## Brief
Please write out the final portion of the records below exactly: the line containing "Instruction: Decrease font", every line after it, and nothing else.

Items from a dataset:
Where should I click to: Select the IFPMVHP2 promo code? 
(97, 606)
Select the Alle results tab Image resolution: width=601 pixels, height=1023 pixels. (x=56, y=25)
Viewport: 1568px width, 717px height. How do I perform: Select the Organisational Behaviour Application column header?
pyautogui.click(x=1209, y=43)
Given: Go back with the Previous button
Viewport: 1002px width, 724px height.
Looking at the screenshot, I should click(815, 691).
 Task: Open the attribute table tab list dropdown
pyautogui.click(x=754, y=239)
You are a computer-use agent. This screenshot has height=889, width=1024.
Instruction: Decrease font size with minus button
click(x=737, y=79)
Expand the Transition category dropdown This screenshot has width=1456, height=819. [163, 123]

## Output of the exercise
Instruction: Decrease font size with minus button
click(x=737, y=79)
Expand the Transition category dropdown This screenshot has width=1456, height=819. [163, 123]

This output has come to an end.